When I started Galaxy Brain, I had two goals in mind. First, to write with an eye toward nuance. I’ve tried in my last 70 or so newsletter posts to hold conflicting ideas in my head at once and to eschew easy answers in favor of a reality that is usually complicated. The second goal was to foster a sense of community. My readers will be the ultimate judge of my first goal, but I can say confidently that I’ve been buoyed by the Galaxy Brain community. Along with six other writers, I created Sidechannel, a Discord community that has been incredibly supportive. (Want to join? Click here. You can come play or you can ignore it completely.) Sidechannelers have helped me workshop ideas, they’ve challenged me to develop and refine my opinions, and some have even sent tips and story ideas. I’ve ended up in long, meandering, and generative phone conversations with some of them. Every email I send returns dozens of thoughtful emails and comments that push me to consider my ideas and writing in a new light. It is a true joy.

Part of my decision to bring this newsletter over to The Atlantic is to broaden that community. Galaxy Brain will grow as it merges organically with the magazine’s devoted readers. As such, every Galaxy Brain subscriber will continue to get access to Sidechannel. I want to make good on some of the promises I made earlier, including more live chats and, reader-willing, a book club. And for longtime Galaxy Brain subscribers, I believe there’s a massive added benefit here: Anyone on my list—free or paying—as of today will be getting a free year-long digital subscription to The Atlantic. Your subscription begins at the start of December. I think that’s a pretty good deal.

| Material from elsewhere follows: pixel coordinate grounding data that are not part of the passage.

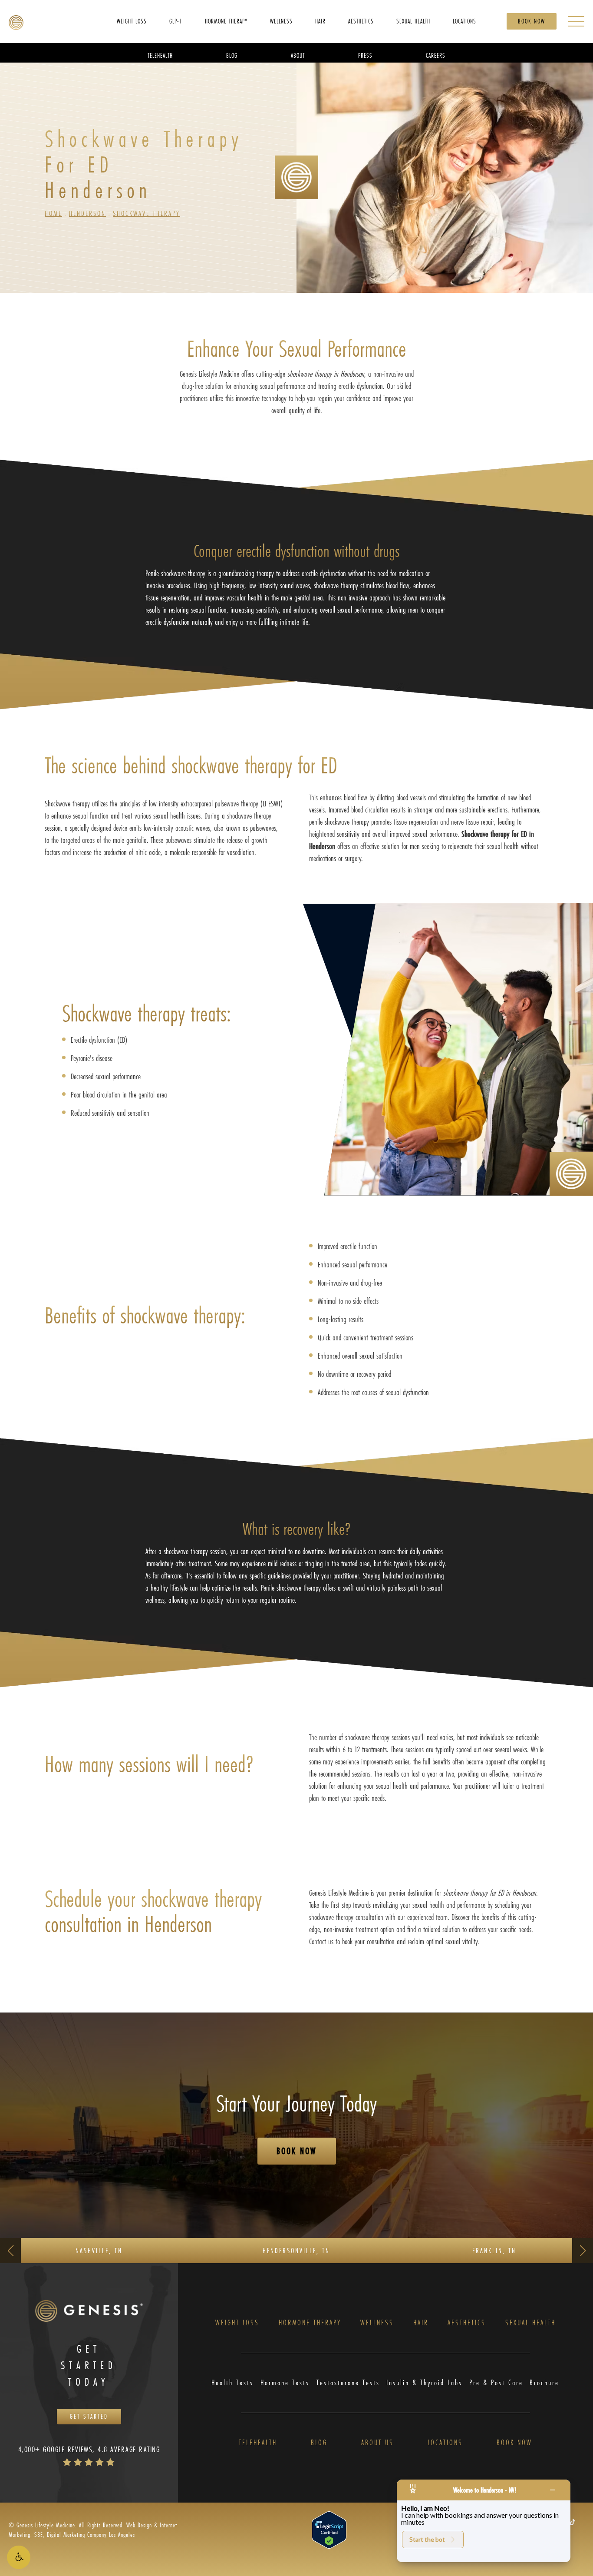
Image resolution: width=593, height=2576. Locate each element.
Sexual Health (530, 2323)
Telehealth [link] (160, 55)
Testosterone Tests (348, 2383)
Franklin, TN (494, 2250)
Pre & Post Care (496, 2383)
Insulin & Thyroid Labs (424, 2383)
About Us (377, 2443)
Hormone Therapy (310, 2323)
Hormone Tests (285, 2383)
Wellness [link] (281, 20)
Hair (420, 2323)
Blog (319, 2443)
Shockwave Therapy (146, 213)
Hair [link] (320, 20)
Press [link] (365, 55)
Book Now (531, 21)
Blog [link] (231, 55)
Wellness (377, 2323)
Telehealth (258, 2443)
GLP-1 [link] (175, 20)
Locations (445, 2443)
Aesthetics (467, 2323)
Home (53, 213)
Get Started (89, 2416)
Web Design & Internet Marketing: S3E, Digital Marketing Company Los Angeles (93, 2529)
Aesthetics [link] (361, 20)
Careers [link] (435, 55)
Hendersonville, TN (296, 2250)
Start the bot (427, 2539)
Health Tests (232, 2383)
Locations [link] (464, 20)
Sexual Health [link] (413, 20)
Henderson (87, 213)
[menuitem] (131, 20)
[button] (18, 2557)
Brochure (544, 2383)
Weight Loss (237, 2323)
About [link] (298, 55)
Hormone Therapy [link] (226, 20)
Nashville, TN (99, 2250)
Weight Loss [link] (132, 20)
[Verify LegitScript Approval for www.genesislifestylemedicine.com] (329, 2529)
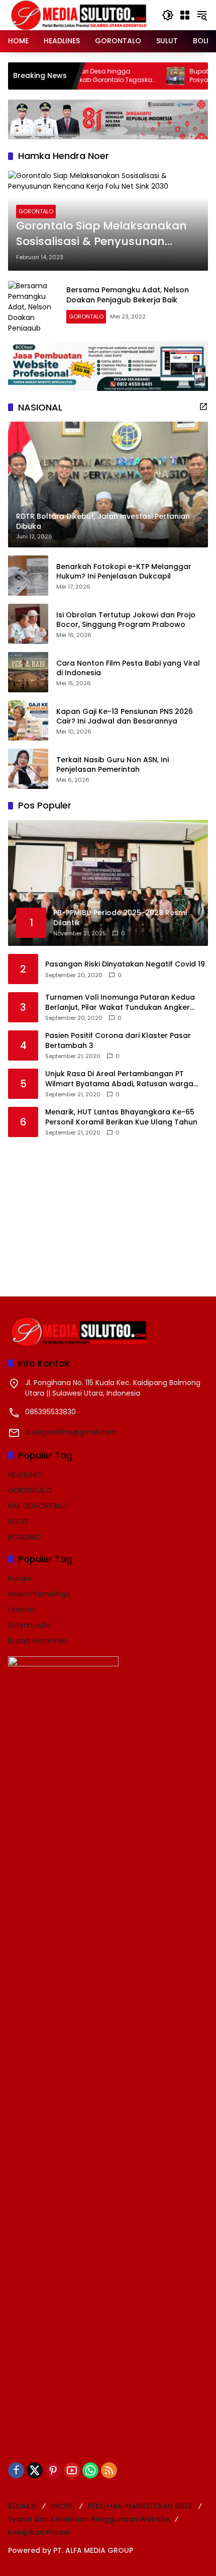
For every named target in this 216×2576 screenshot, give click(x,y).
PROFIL (62, 2506)
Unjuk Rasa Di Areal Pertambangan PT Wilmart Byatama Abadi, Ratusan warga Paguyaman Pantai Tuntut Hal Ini (119, 1079)
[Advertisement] (83, 1210)
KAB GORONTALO (37, 1506)
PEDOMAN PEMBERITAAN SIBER (140, 2506)
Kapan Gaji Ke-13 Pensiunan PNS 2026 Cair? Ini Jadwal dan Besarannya (124, 717)
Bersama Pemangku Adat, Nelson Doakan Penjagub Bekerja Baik (127, 295)
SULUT (18, 1521)
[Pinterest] (53, 2470)
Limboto (22, 1609)
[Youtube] (72, 2470)
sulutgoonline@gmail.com (71, 1432)
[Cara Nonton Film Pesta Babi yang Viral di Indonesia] (28, 672)
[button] (168, 15)
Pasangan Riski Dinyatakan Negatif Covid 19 (125, 964)
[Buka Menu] (185, 15)
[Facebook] (16, 2470)
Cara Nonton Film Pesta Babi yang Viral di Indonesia (128, 668)
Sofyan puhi (29, 1625)
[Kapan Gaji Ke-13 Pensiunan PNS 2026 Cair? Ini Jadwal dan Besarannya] (28, 720)
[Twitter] (35, 2470)
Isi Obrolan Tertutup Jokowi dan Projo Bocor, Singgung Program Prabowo (125, 620)
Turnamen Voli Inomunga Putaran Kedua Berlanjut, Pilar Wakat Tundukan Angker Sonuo (120, 1002)
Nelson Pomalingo (39, 1594)
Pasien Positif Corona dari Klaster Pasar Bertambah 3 (118, 1041)
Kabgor (20, 1578)
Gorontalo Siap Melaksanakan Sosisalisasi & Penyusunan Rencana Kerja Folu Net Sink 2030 (101, 234)
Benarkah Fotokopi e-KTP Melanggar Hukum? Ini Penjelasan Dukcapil (123, 572)
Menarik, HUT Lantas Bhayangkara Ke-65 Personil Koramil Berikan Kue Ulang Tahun (121, 1117)
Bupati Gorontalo (37, 1641)
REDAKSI (22, 2506)
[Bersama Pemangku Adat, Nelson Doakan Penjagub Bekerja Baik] (33, 306)
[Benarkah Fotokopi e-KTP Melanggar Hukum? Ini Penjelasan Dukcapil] (28, 575)
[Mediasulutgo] (79, 15)
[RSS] (109, 2470)
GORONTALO (36, 211)
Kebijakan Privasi (38, 2532)
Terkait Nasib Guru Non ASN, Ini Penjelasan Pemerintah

Nobody likes introduction posts very much, so I’ll end with something of a promise. For those who are current Galaxy Brain subscribers (did I mention I’m forever indebted?), very little is going to change here. I will have the same editorial freedom as before, only now posts will be copy edited for typos! My new home will also allow for our community to grow substantially, but also, I hope, sustainably. In addition to this newsletter, I’ll also be writing occasional articles for the magazine, and I hope all forms of my work can build on each other—the newsletter will be the iterative thinking that might feed into the other, perhaps longer-form journalism.

For new subscribers I can promise this: Galaxy Brain will endeavor to make you think harder, or at least differently about the world around you. I want to approach everything—from our broken, Extremely Online politics to the creator economy to climate discussions—with an earnest curiosity. I will try my damndest to present ideas and arguments to you in a new light. I will do my best to never take the easy editorial way out. I will do everything in my power to highlight the great work of others and expose you to new and interesting voices. When appropriate, I want this newsletter to delight in the weirdness of the internet. I also want to dig deeper into the ways that the transformative power of the open internet is cheapened by our greed, grift, and poorly considered digital architecture. And to complicate things further, I’ll talk about how the desire to fix the latter (bad internet) is sometimes in tension with the former (open, weird internet).

You live in weird, anxious, uncertain, sometimes hilarious, and definitely interesting times. Galaxy Brain wants to help.